Fear not! The basic structure of functions remains, even when dealing with algebraic expressions as inputs.

Just as \(f(2)\) equals \(6(2) – 7\), \(f(k^2 + 2k + 1)\) would equal \(6(k^2 + 2k + 1) – 7\). We’re still multiplying the input by 6 and subtracting 7 from that product.

Function-ception?

But that’s still not the whole story! Problems on the GRE can even have functions… within functions.
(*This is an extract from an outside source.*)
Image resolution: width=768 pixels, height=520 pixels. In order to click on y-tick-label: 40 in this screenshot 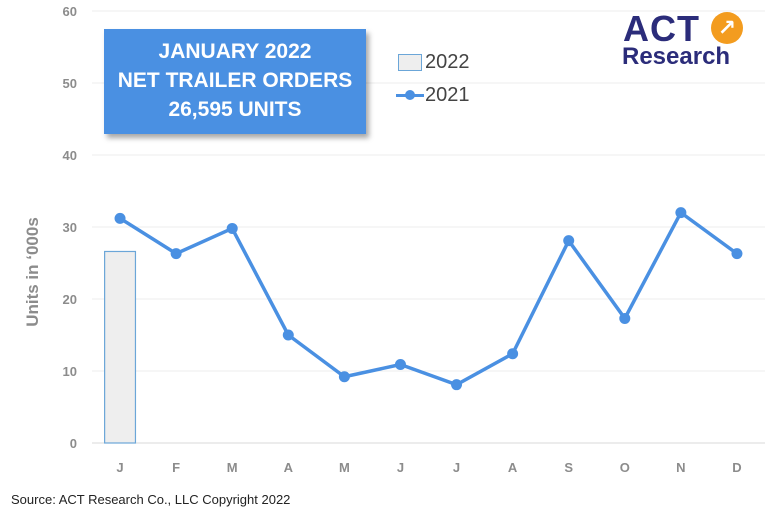, I will do `click(70, 156)`.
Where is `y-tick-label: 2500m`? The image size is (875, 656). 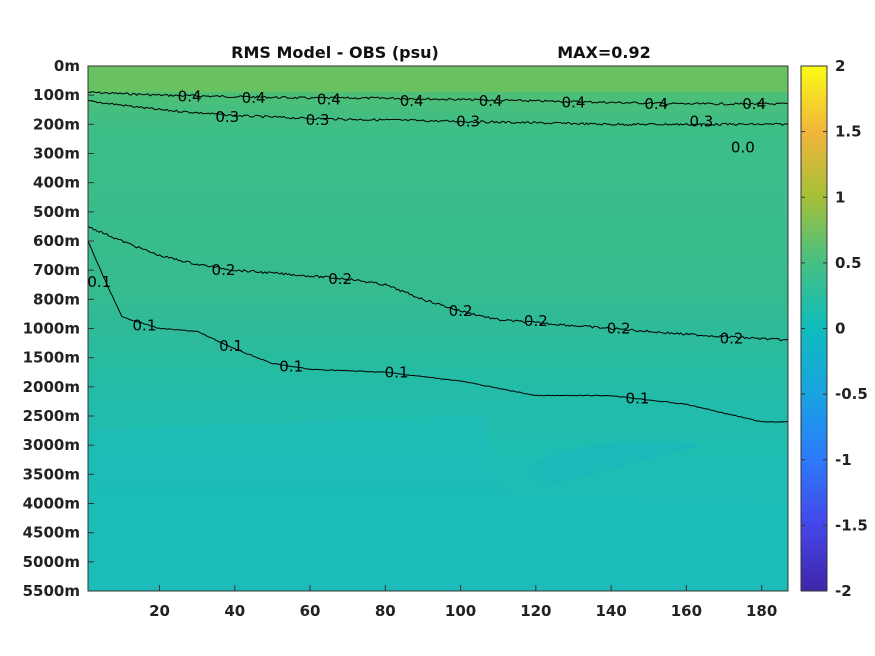
y-tick-label: 2500m is located at coordinates (52, 416).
If we have, for example, \(f(g(x))\), then this would be read as “f of g of x”, and we would input some value into the function \(g\), and take the output from \(g\) and use it as the input for \(f\).

Broken down, if \(f(x) = 2x + 1\) and \(g(x) = 3x + 2\), and we’re asked to solve for \(f(g(3))\):

3 first enters the \(g\) function, giving us the output \(g(3) = 3(3) + 2 = 11\).
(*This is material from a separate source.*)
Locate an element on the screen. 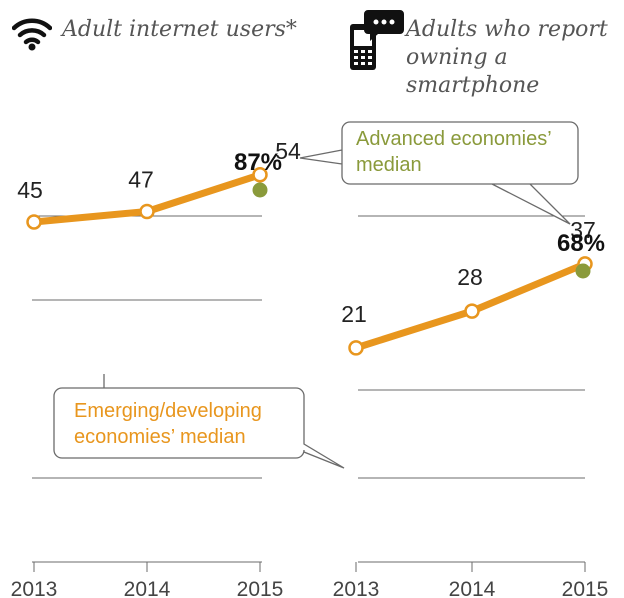  callout-emerging-box is located at coordinates (199, 428).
\(g\)‘s output now becomes our input for the \(f\) function: \(f(11) = 2(11) +1 = 23\)

We are essentially substituting the equation of \(g(x)\) in for the variable in the equation for \(f(x)\).
\(f(g(x)) = f(3x + 2) = 2(3x +2) + 1 = 6x + 5\)
\(f(g(3)) = 6(3) + 5 = 23\)

Try your hand at this problem featuring functions within functions!

Understand the Parentheses

Remember that the parentheses in the function notation are mathematically inviolable. This means that you cannot perform any mathematical operations on the contents of the parentheses. You cannot distribute, factor out, etc.

\(
\mathrm{f}(\mathrm{x}+5) \neq \mathrm{f}(\mathrm{x})+5\)
\(\mathrm{f}(\mathrm{x}-5) \neq \mathrm{f}(\mathrm{x})-5\)
\(\mathrm{f}\left(5^{*} \mathrm{x}\right) \neq 5^{*} \mathrm{f}(\mathrm{x})\)
\(f\left(\frac{x}{5}\right) \neq \frac{f(x)}{5}\)
\(\mathrm{f}\left(\mathrm{x}^{2}\right) \neq[\mathrm{f}(\mathrm{x})]^{2}
\)
Imagine the “x” in a function to be a blank space where you can put any sort of number or algebraic expression. Anything that gets plugged into the space on the left (in the parentheses) needs to get plugged into the space(s) on the right.

Simplify wherever possible as you go along your solution process, especially if you’re dealing with complicated expressions and/or functions within functions. If you don’t simplify as you solve, you may end up with a big mathematical mess.

With these strategies in mind, you should be able to approach GRE functions with more confidence now. Good luck!